◆ Tasks and exercises
1. Render every line of the click-action entries as a Markdown table with the columns No. and Line, numbering each row and omitting blank lines.
2. Write the next part of the question about product database design, picking up after its last sentence.

◆ Excerpted passage
......

I am working on updating our website's product database. It’s built in MySQL but this is more of a general database design pattern question.
I’m planning on switching to a Supertype/Subtype pattern. Our current/previous database is mainly a single table that has data on a single type of product. We’re looking at expanding our product offering to include dissimilar products.
This new draft design is like this:
Product product_[type] product_attribute_[name]
---------------- ---------------- ----------------------------
part_number (PK) part_number (FK) attributeId (PK)
UPC specific_attr1 (FK) attribute_name
price specific_attr2 (FK)
... ...
I have a question regarding the product attributes tables. The idea here is a product can have a list of given attributes such as color: red, green, blue, or material: plastic, wood, chrome, aluminum, etc.
This list would be stored in a table and the primary key (PK) for that attribute item will be used in the specific product table as a foreign key (FK).
(Martin Fowler's book Patterns of Enterprise Application Architecture call this "Foreign Key Mapping")
This allows a website interface to pull the list of attributes for a given attribute type and spit it out in a drop-down select menu or some other UI element. This list can be considered an "authorized" list of attribute values.
The number of joins that ends up happening when pulling a specific product appears excessive to me. You must join every product attribute table to the product so you can get that attribute's fields. Commonly, that field might simply be nothing more than a string (varchar) for its name.

......

◆ Records supplied
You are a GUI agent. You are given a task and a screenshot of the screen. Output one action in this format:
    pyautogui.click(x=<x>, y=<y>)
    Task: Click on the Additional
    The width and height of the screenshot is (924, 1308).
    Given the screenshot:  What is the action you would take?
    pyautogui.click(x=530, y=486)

......

◆ Results for the exercise
1.
| No. | Line |
|---|---|
| 1 | You are a GUI agent. You are given a task and a screenshot of the screen. Output one action in this format: |
| 2 |     pyautogui.click(x=<x>, y=<y>) |
| 3 |     Task: Click on the Additional |
| 4 |     The width and height of the screenshot is (924, 1308). |
| 5 |     Given the screenshot:  What is the action you would take? |
| 6 |     pyautogui.click(x=530, y=486) |

2.
This design pattern ends up creating a large number of tables as well as you end up with a table for each attribute. One idea to counteract this would be to create something more of a “grab bag” table for all product attributes. Something like this:
product_attribute
----------------
attributeId (PK)
name
field_name
This way, your table might look like this:
1 red color
2 blue color
3 chrome material
4 plastic material
5 yellow color
6 x-large size
This could help reduce table creep but it doesn’t cut down the number of joins and it feels a little wrong combining so many different types into a single table. But you would be able to get all the available “color” attributes pretty easily.
However, there might be an attribute that has more fields than just "name" such as a color's RGB value. This would require that specific attribute to possibly have another table or to have a single field for name:value pair (which has it's own drawbacks).
The last design pattern I can think of is storing the actual attribute value in the specific product table and not have an “attribute table” at all. Something like this:
Product product_[type]
---------------- ----------------
part_number (PK) part_number (FK)
UPC specific_attr1
price specific_attr2
... ...
Instead of a Foreign Key to another table, it would contain the actual value such as:
part_number color material
----------- ----- --------
1234 red plastic
This would eliminate joins and prevent table creep (maybe?). However, this prevents having an “authorized list” of attributes. You could return all the currently entered values for a given field (ie: color) but this also eliminates the idea of having an “authorized list” of values for a given attribute.
To have that list, you would have to still create a “grab bag” attribute table or have multiple tables (table creep) for each attribute.
This creates the bigger drawback (and why I’ve never used this approach) of now having the product name in multiple locations.
If you have the color value of “red” in the “master attribute table” and also store it in the “product_[type]” table, an update to the “master” table will cause a potential data integrity issue if the application doesn’t update all the records with the old value in the “product_type” table as well.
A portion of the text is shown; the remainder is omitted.